Konsesi yang diberikan Arab Saudi dengan adanya perlindungan militer
dari persekutuan negara-negara yang kemudian tergabung dalam Dewan
Kerjasama Teluk tersebut adalah, negara-negara barat mendapatkan
pasokan minyak mentah dengan harga semurah mungkin. Sebagai konsekwensi
dari kerjasama itu, muncullah beberapa perusahaan kontraktor
pertahanan negara-negara barat memberi pelatihan militer terhadap
angkatan bersenjata Arab Saudi. Beberapa perusahaan tersebut antara
lain SAIC, Booz Hamilton, TRW dan Vinnel Corp.

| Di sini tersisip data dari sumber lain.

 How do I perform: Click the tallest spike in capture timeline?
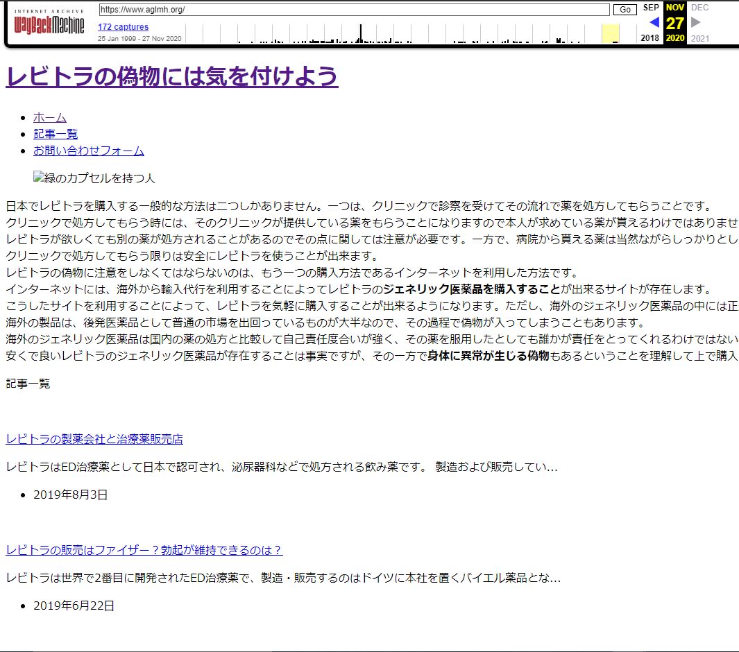tap(360, 34)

Menariknya lagi, beberap pilot Mesir dan Pakistan kemudian dilatih
untuk menerbangkan pesawat tempur AS jenis F-15 untuk melindungi
kerajaan Arab Saudi. Sebagai imbalannya, Arab Saudi menjadi sumber
penyandang dana bagi operasi-operasi siluman yang dilancarkan oleh
badan intelijen Amerika CIA dan badan intelijen Inggris MI-6 maupun
badan intelijen Israel Mossad.
Rupanya melalui Chad, sebuah negara di kawasan Afrika, operasi
siluman yang melayani hajatan Exxon Mobil, segala sesuatunya dirancang
dan dipersiapkan. Termasuk dalam mengontrol dan mengendalikan Libya di
bawah kepemimpinan Moamar Qadafi.
Inggris-AS memang mempertaruhkan segalanya di Timur Tengah, karena
66,5 persen cadangan minyak mentahnya memang berada di kawasan
tersebut. Dan 42 persen di antaranya, berada di keenam negara Arab di
kawan teluk tersebut. Sementara di Arab Saudi sendiri, terdapat 60
ladang minyak dan gas bumi yang menghasilkan 10 juta barel per hari.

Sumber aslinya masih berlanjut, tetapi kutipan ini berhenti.